L’Ospedale Salesi di Ancona avrà una nuova sala giochi

L’Ospedale Salesi di Ancona avrà una nuova sala giochi

Il maltempo non ferma la manifestazione di beneficenza. La “2 Giorni per il Salesi” si è conclusa domenica al Palascherma di Pietralacroce. Centrato l’obiettivo dei 7mila euro per il restyling della Sala Giochi della struttura ospedaliera

ANCONA – Circa 400 le presenze che ieri pomeriggio, domenica 12 maggio, hanno fatto ingresso al Palascherma di Pietralacroce per la giornata conclusiva della manifestazione “2 Giorni per il Salesi”. Dopo la consueta cena inaugurale al Seebay – Hotel La Fonte di Portonovo, la kermesse sarebbe dovuta proseguire sempre lungo la baia ai piedi del Conero. Ma il maltempo degli ultimi due weekend ha fatto propendere le Patronesse del Salesi, come sempre organizzatrici dell’evento, per una soluzione indoor. Dunque la festa finale è andata in scena al Palascherma di Pietralacroce.

Tante le famiglie presenti, per un pomeriggio di musica, giochi ed intrattenimento per i più piccoli. Coreografie di ballo con Stritti, truccabimbi, giochi di magia e gli immancabili supereroi e le principesse.

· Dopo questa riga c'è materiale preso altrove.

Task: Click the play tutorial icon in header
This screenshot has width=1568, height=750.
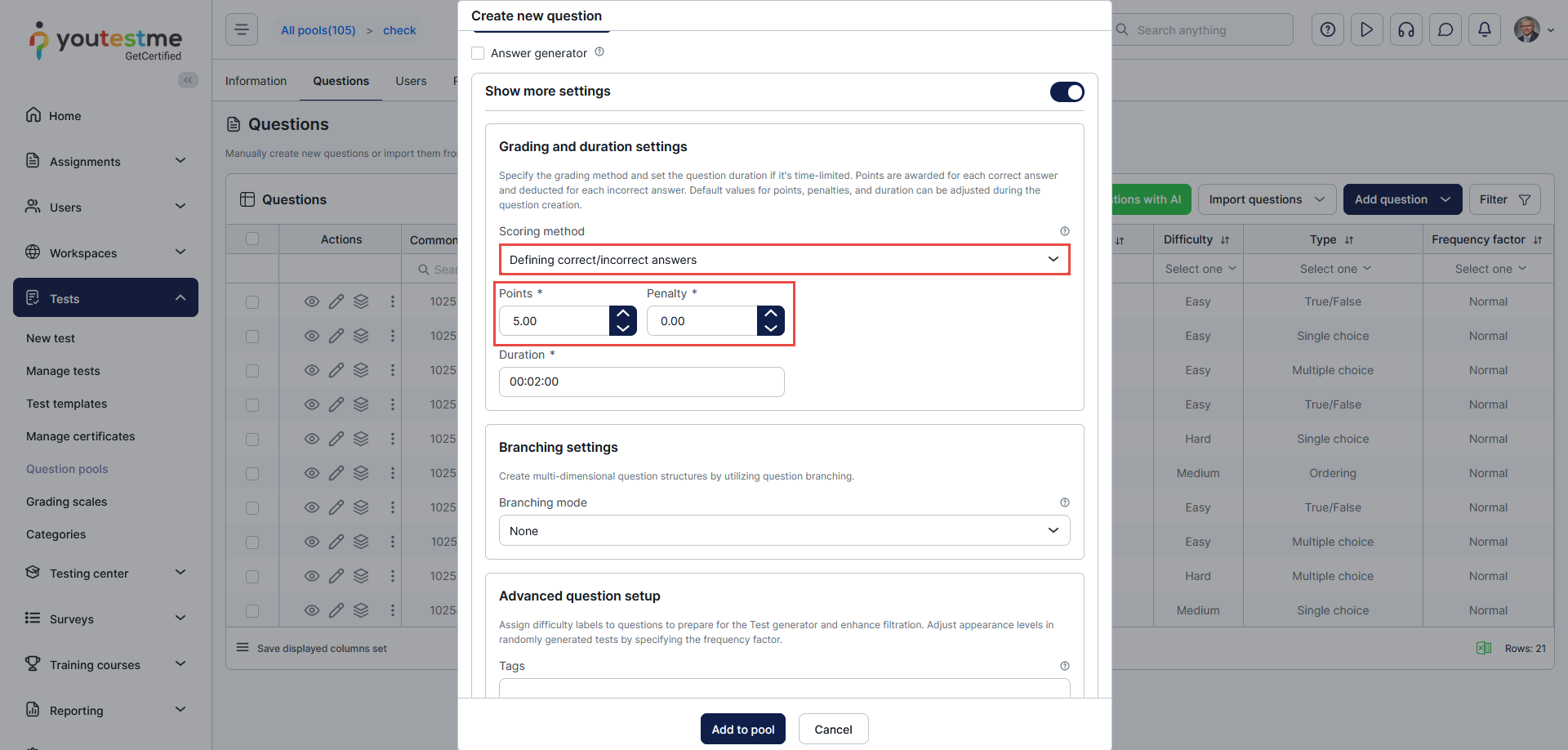Action: point(1366,30)
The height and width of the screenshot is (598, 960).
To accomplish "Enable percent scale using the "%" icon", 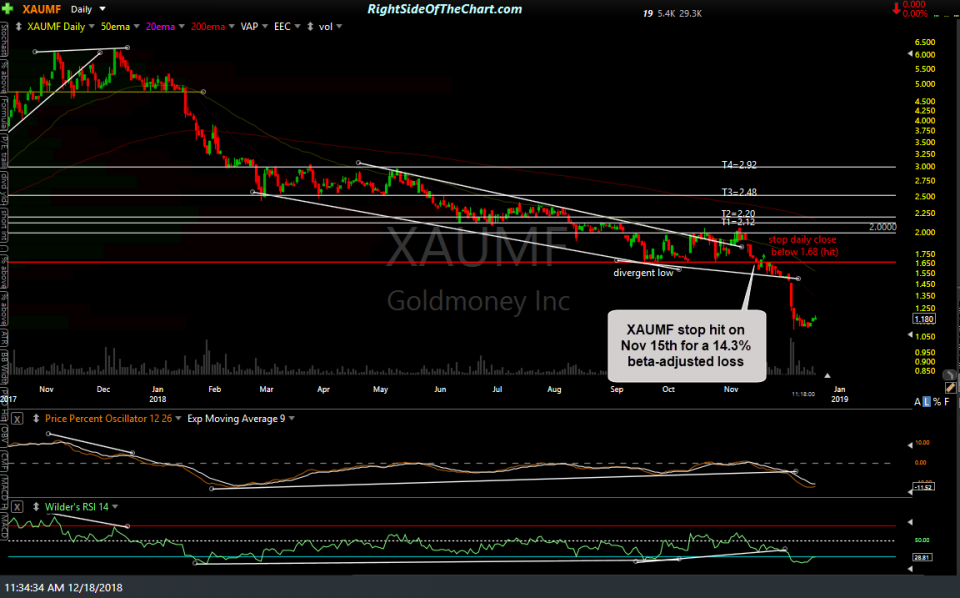I will tap(937, 401).
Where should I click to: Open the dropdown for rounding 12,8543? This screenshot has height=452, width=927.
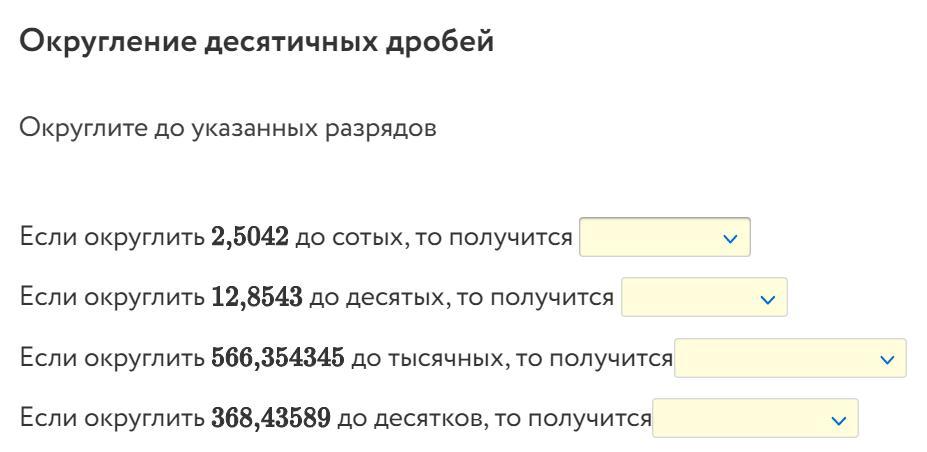(704, 298)
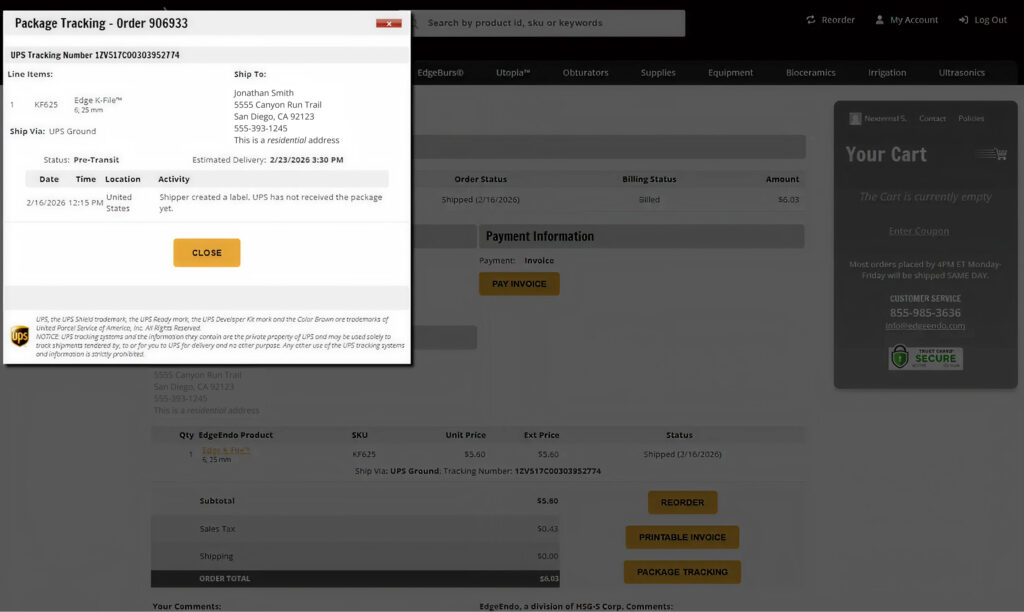Open the shopping cart icon in Your Cart panel
Viewport: 1024px width, 612px height.
pos(993,154)
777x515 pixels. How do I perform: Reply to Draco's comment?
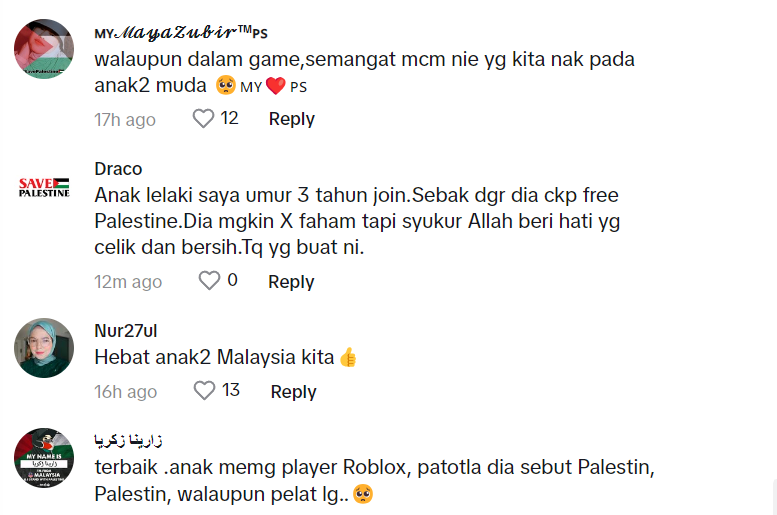pos(291,282)
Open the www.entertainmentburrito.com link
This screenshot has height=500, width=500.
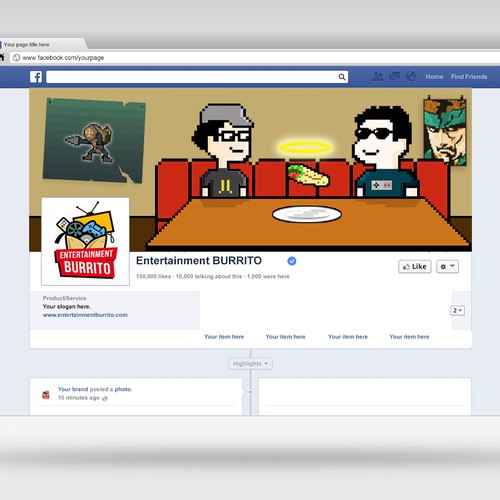click(85, 315)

«Ringraziamo nuovamente i tanti privati che anche quest’anno ci sono stati vicino e hanno scelto di sostenere la nostra iniziativa – commenta Stefania Giacchè, presidentessa delle Patronesse del Salesi – la nostra missione è quella di assistere e sostenere i piccoli degenti del pediatrico e le loro famiglie. Anche questa volta abbiamo potuto riscontrare una grande partecipazione di chi, come noi, sente forte il tema dell’assistenza ai bambini spedalizzati. E grazie a chi ha creduto di nuovo nei nostri progetti siamo riusciti a centrare ancora una volta il nostro obiettivo».

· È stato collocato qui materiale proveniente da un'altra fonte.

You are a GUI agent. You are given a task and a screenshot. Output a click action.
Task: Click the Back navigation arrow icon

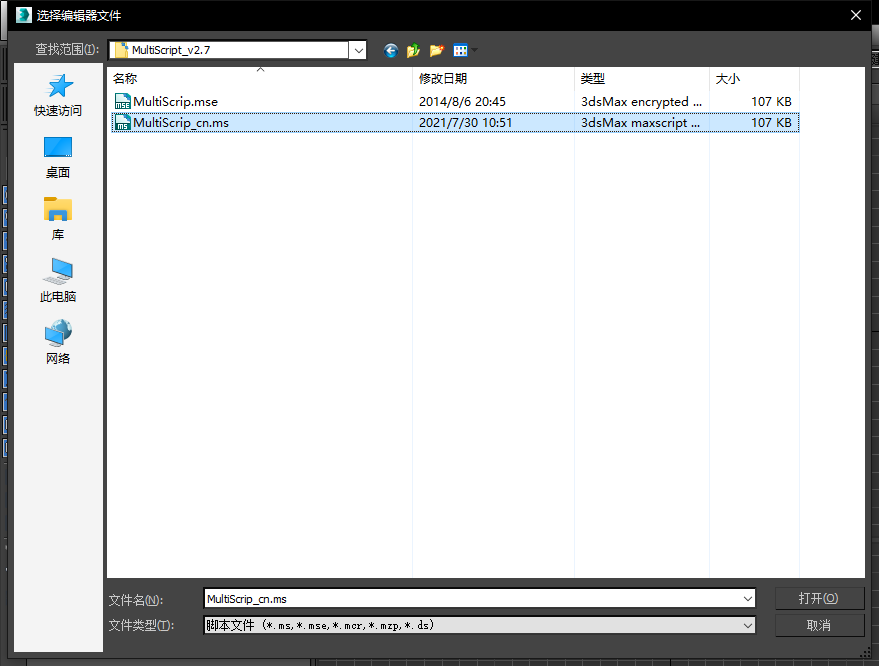click(390, 50)
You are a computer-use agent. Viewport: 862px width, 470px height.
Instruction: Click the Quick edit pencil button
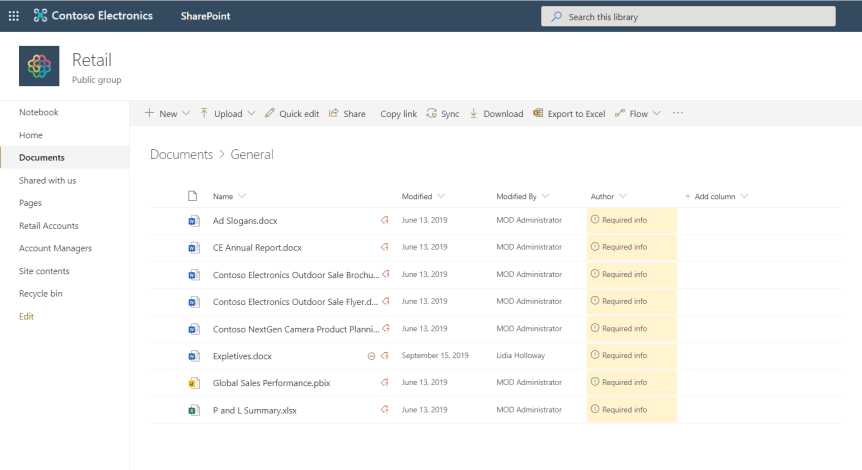(292, 114)
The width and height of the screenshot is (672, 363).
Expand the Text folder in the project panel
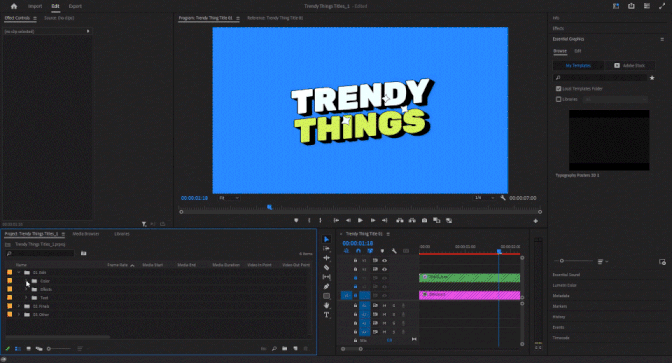26,297
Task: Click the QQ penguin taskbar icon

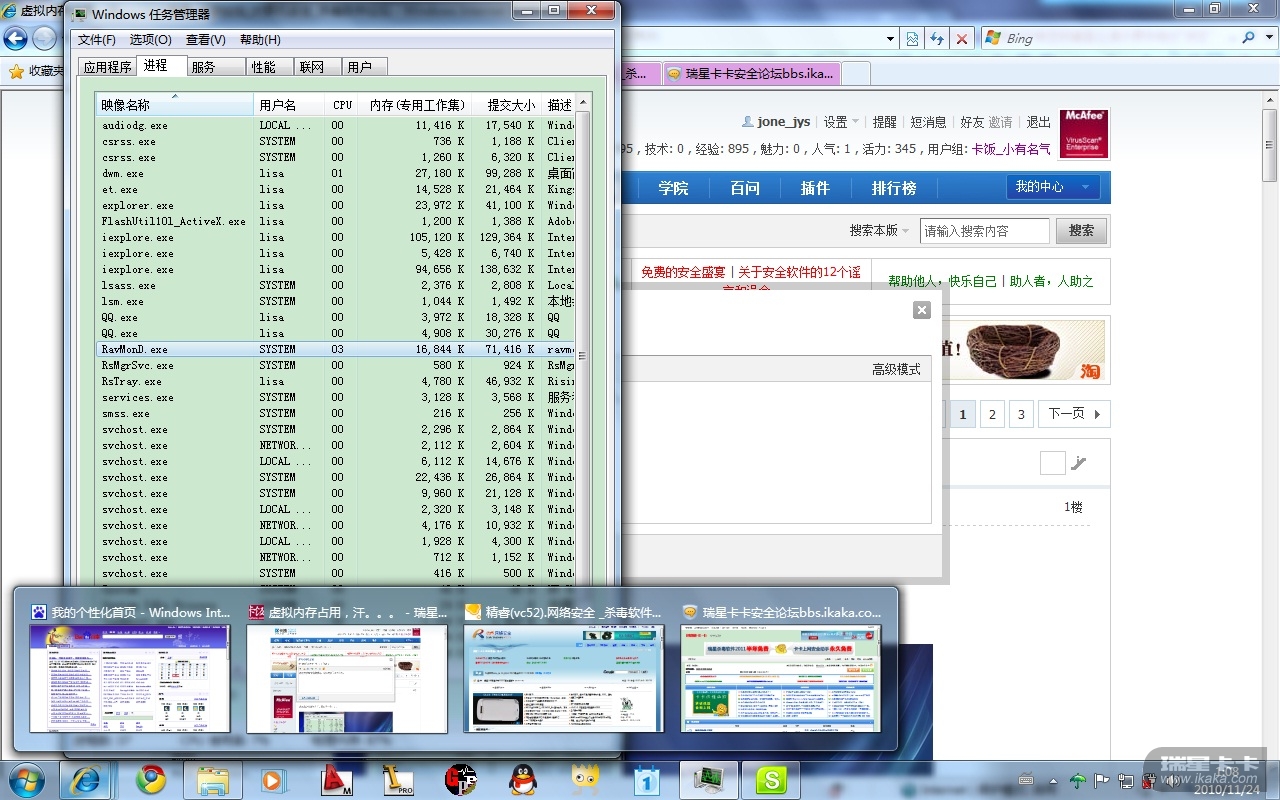Action: (523, 779)
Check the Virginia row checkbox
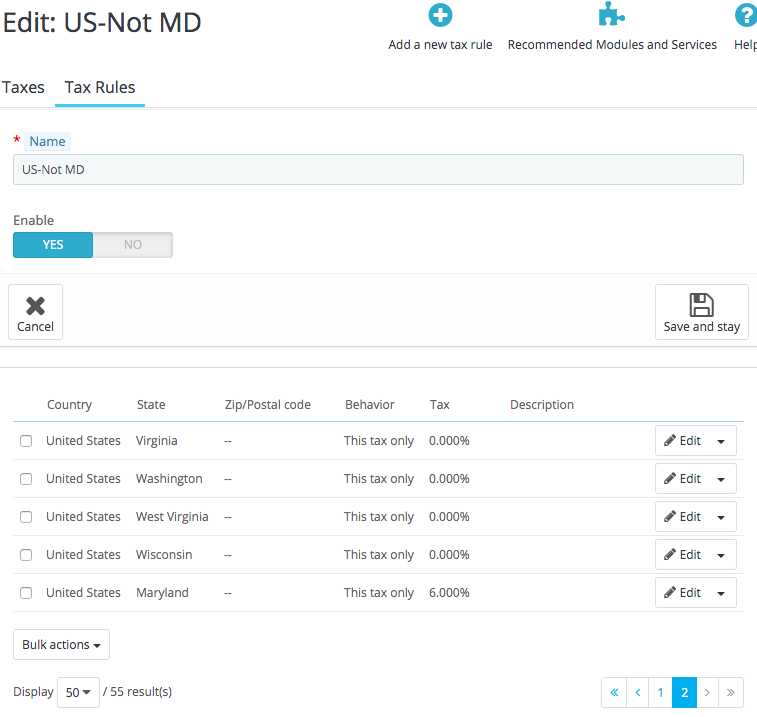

La sala giochi è un punto di contatto tra il mondo ospedaliero e quello esterno,  frequentata sia dai bambini ricoverati che  da quelli che transitano in ospedale per sottoporsi ad una visita o ad un controllo. E proprio lì, in sala giochi, scompaiono le barriere tra il dentro e il fuori: tutti i bambini si mescolano e giocano insieme. Un piccolo-grande mondo che diventa la più potente co-terapia del dolore.